Percebemos, assim, que as casas tradicionais contêm códigos visuais que a mente humana associa ao conceito de lar. Elementos como telhados aparentes, janelas de madeira, beirais, varandas e texturas naturais fazem parte de um repertório coletivo construído por gerações e que nos remetem ao que faz uma casa ter “cara de casa”. Essas características não apenas formam uma estética, mas ativam memórias afetivas, como a casa dos avós ou os da primeira infância.
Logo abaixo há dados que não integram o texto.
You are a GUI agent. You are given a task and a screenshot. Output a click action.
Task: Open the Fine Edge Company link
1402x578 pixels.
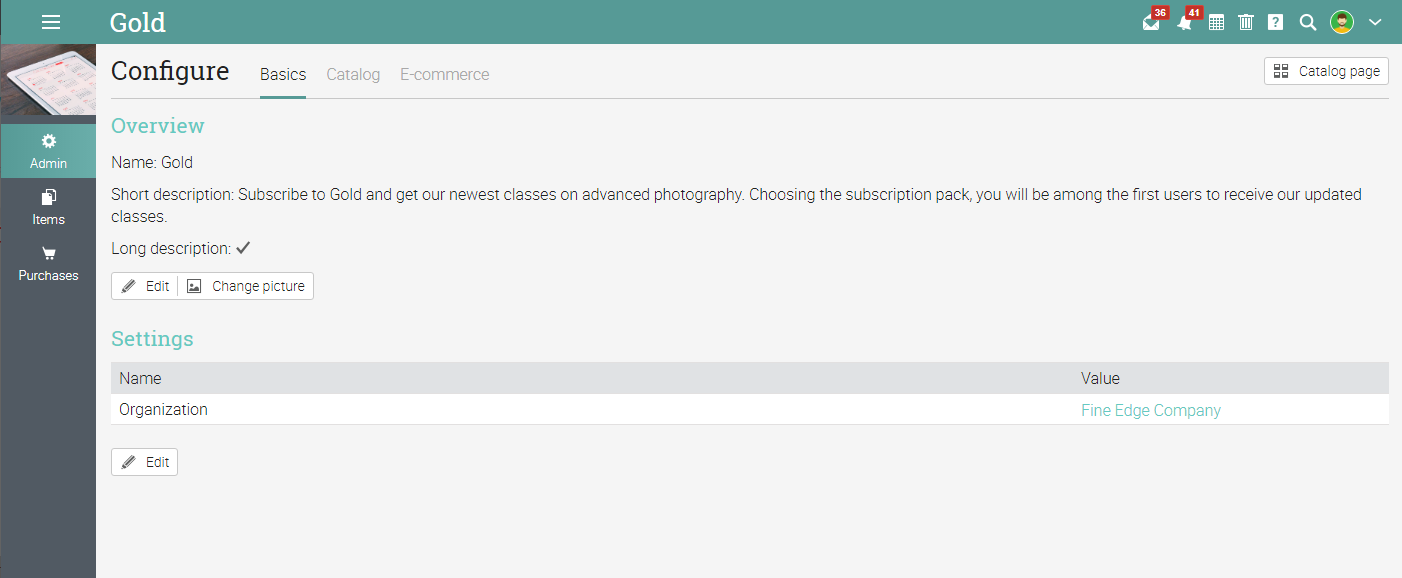point(1151,410)

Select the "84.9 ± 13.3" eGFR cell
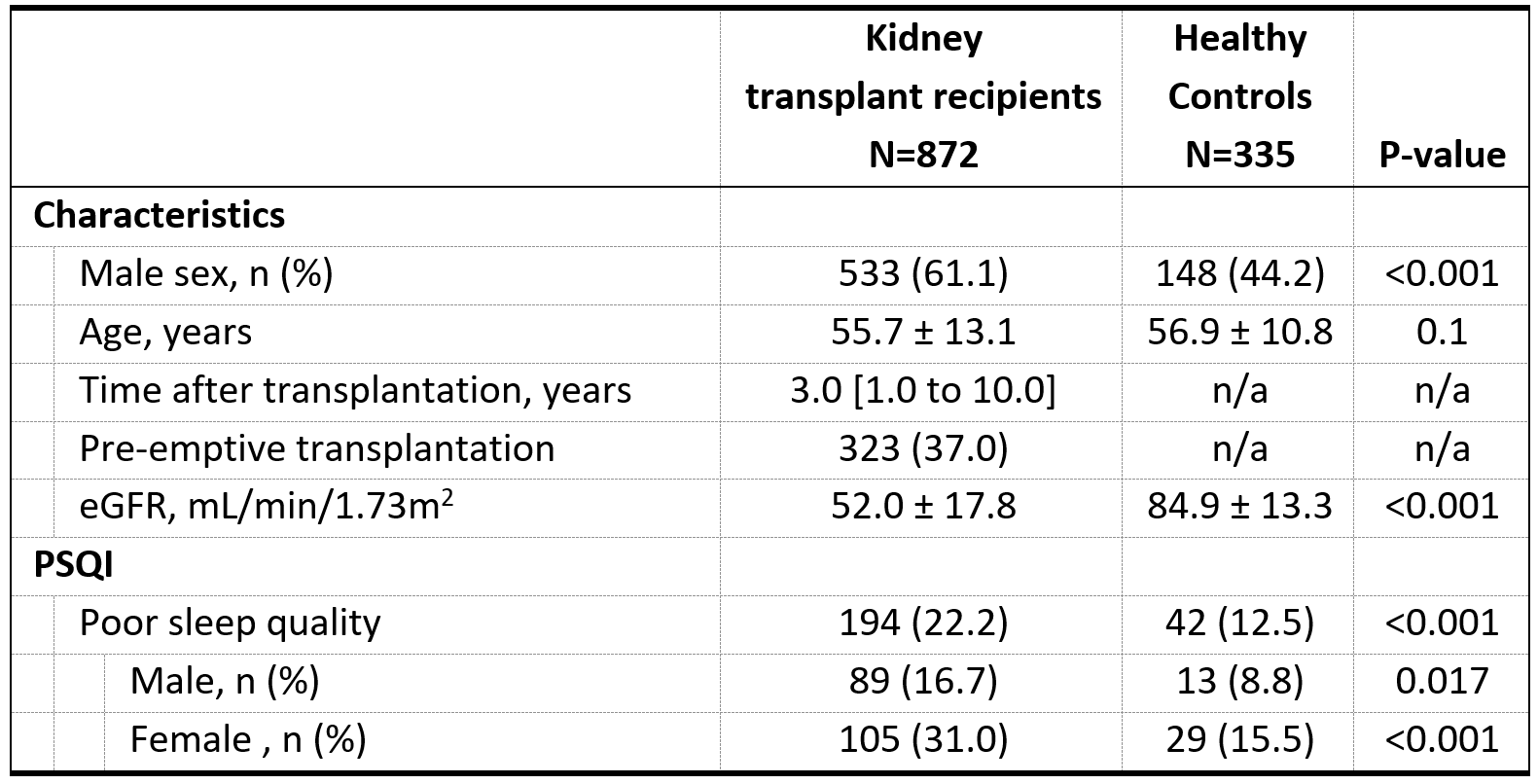click(x=1239, y=506)
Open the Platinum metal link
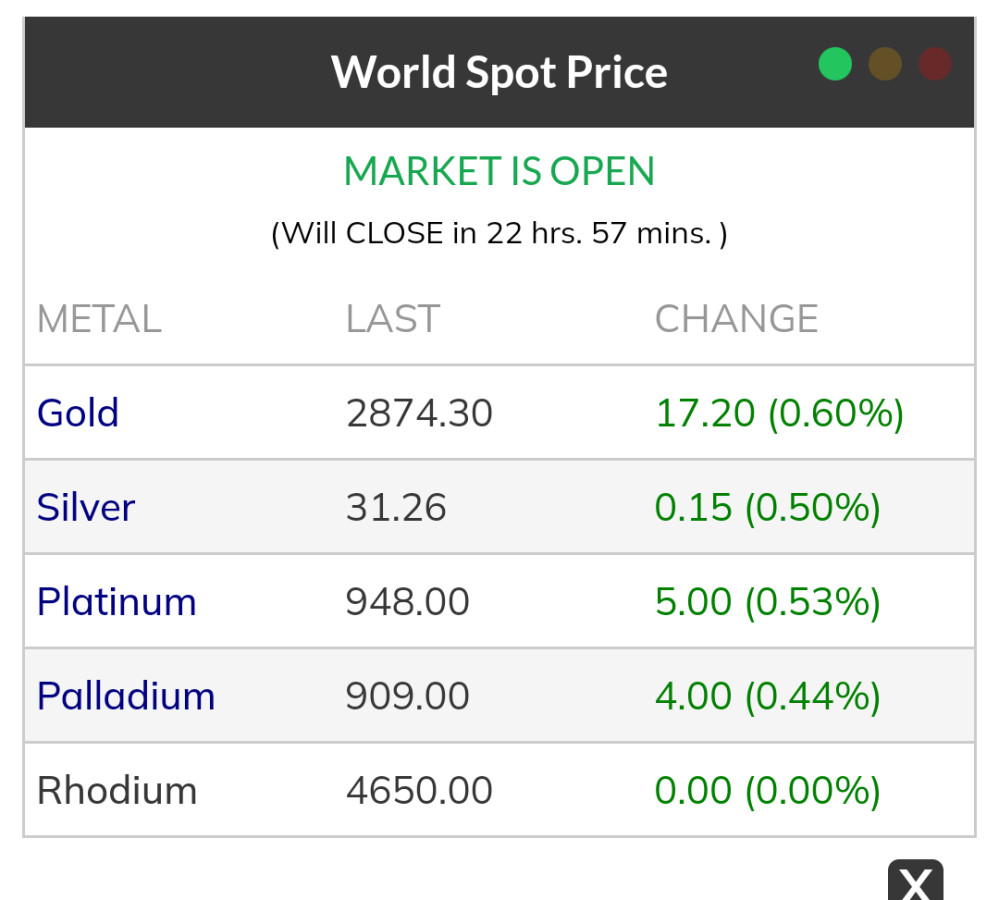The image size is (999, 900). pos(117,602)
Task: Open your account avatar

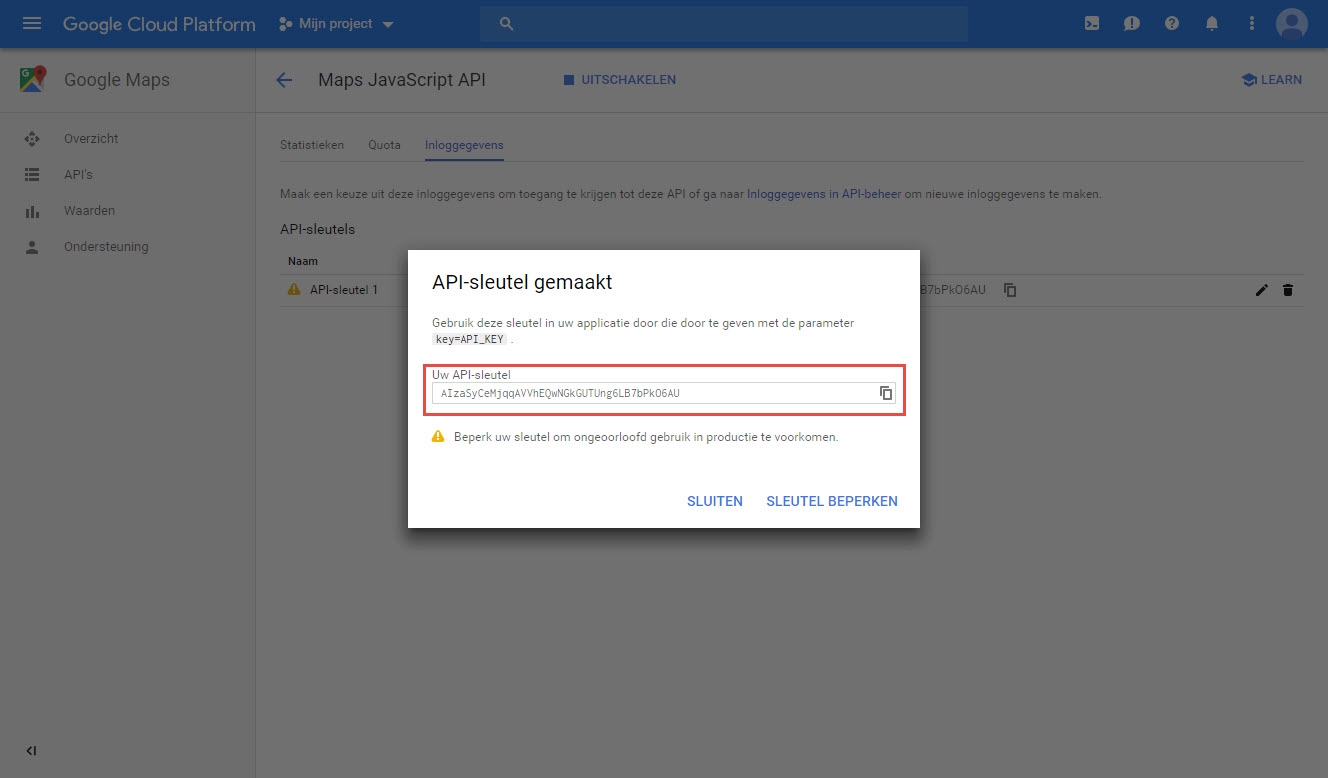Action: pos(1291,22)
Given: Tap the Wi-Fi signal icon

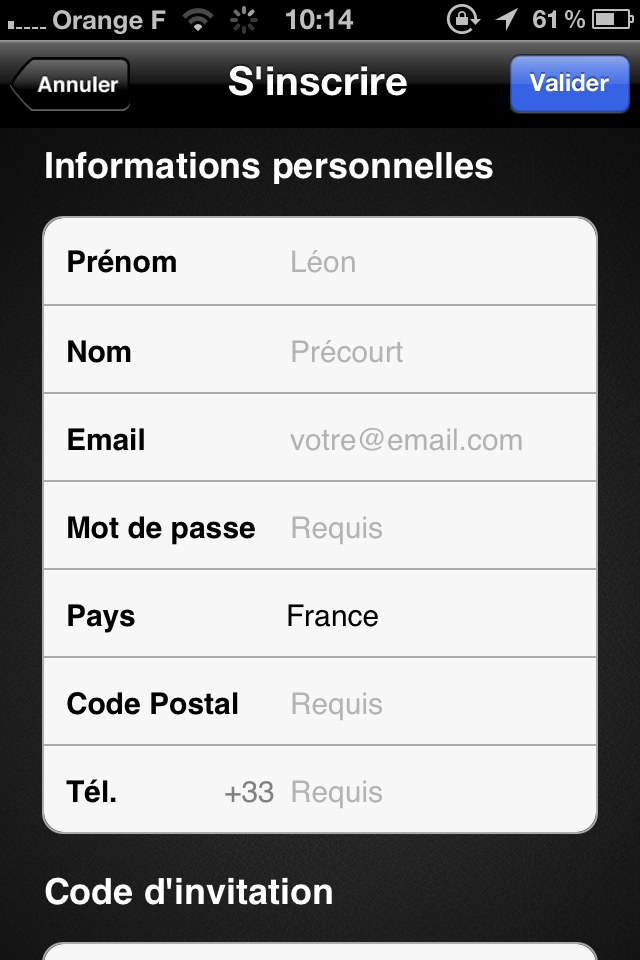Looking at the screenshot, I should tap(200, 19).
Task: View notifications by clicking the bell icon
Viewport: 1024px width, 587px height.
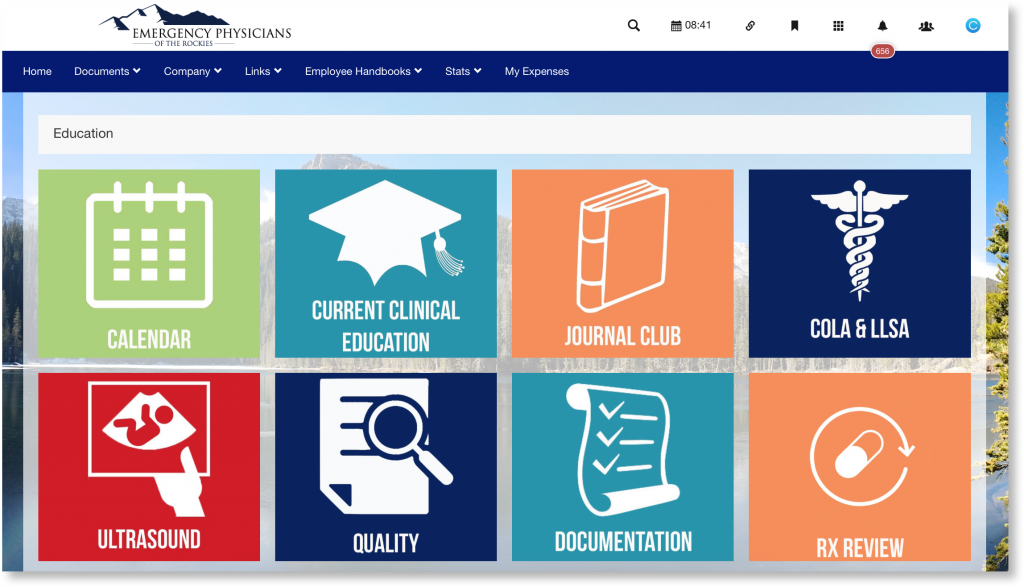Action: (881, 25)
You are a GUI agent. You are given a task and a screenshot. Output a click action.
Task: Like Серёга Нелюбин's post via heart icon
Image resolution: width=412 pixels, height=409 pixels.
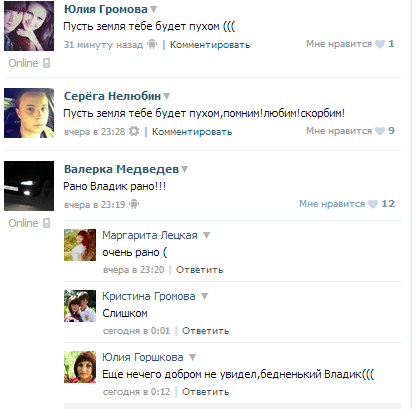pos(380,131)
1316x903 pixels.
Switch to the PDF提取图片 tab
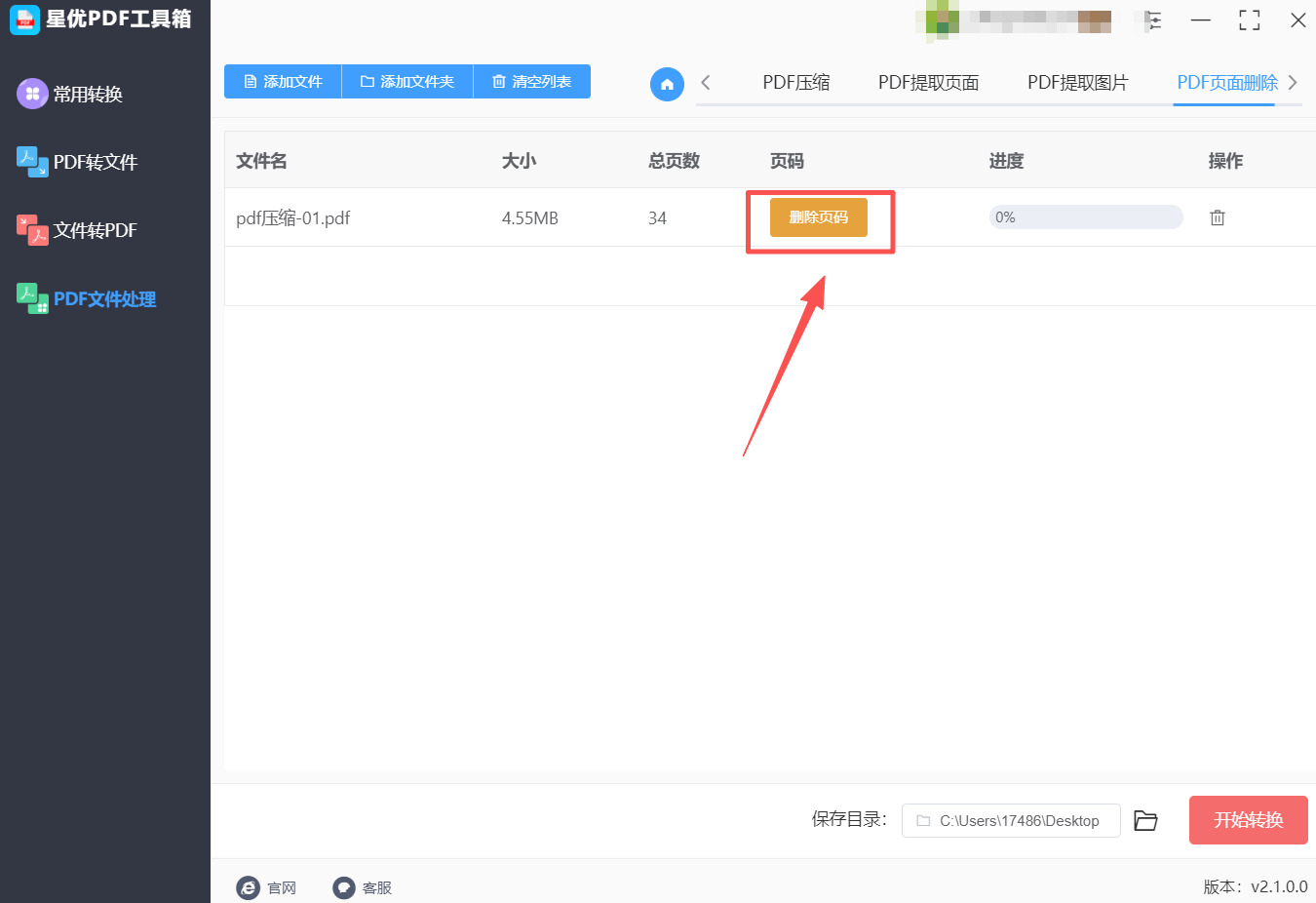coord(1077,83)

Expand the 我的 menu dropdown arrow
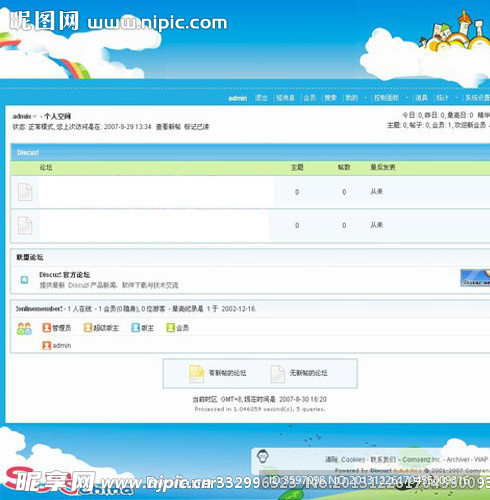365,98
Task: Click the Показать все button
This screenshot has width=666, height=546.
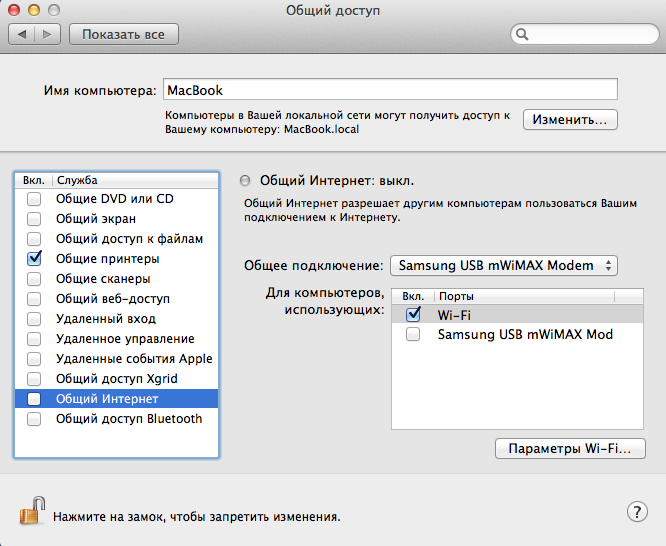Action: click(x=124, y=34)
Com isso, essas construções são capazes de nos transmitir sensações de segurança, acolhimento e familiaridade.
Por outro lado, a arquitetura contemporânea busca, entre outras coisas, eficiência, funcionalidade e inovação técnica. Elas são dominadas por fachadas de vidro, linhas retas, platibandas (aquela parede que esconde o telhado), materiais como concreto e aço e cores neutras. Embora, por vezes, sejam tecnicamente superiores em alguns aspectos, como aproveitamento de luz e ventilação naturais, sustentabilidade e flexibilidade espacial, as residências dominadas por esses elementos podem parecer frias e impessoais.
Contudo, acredito que o problema não esteja necessariamente na arquitetura contemporânea, mas na forma como ela é frequentemente reproduzida. Afinal, quando se privilegia apenas a funcionalidade em detrimento do conforto físico, mental e emocional de quem habita o espaço ou se elimina completamente o que nos conecta com a natureza e tradições locais, criam-se casas estranhas ao nosso bem-estar.
Por outro lado, a resistência absoluta à arquitetura contemporânea, embora compreensível, pode nos impedir de descobrir novas formas de habitar. Essa visão ignora uma verdade fundamental: uma verdadeira casa não se define por sua antiguidade ou estilo arquitetônico, mas pelas pessoas que a vivenciam e memórias ali construídas, de modo que a casa contemporânea pode ser tão cheia de vida quanto a casa tradicional.
Dito isso, a meu ver, não há um estilo melhor que o outro. A questão central não é escolher entre o tradicional e o contemporâneo, mas criar espaços modernos e que preservam a essência daqueles elementos acolhedores. É preciso compreender que o verdadeiro lar contemporâneo dialoga com ambos os universos, ou seja, respeita nossa memória afetiva e abraça as possibilidades, sendo inovador e familiar ao mesmo tempo. Afinal, para que uma casa tenha “cara de casa”, o que importa é que ela desperte em seus habitantes a sensação de pertencimento, independentemente do estilo arquitetônico escolhido.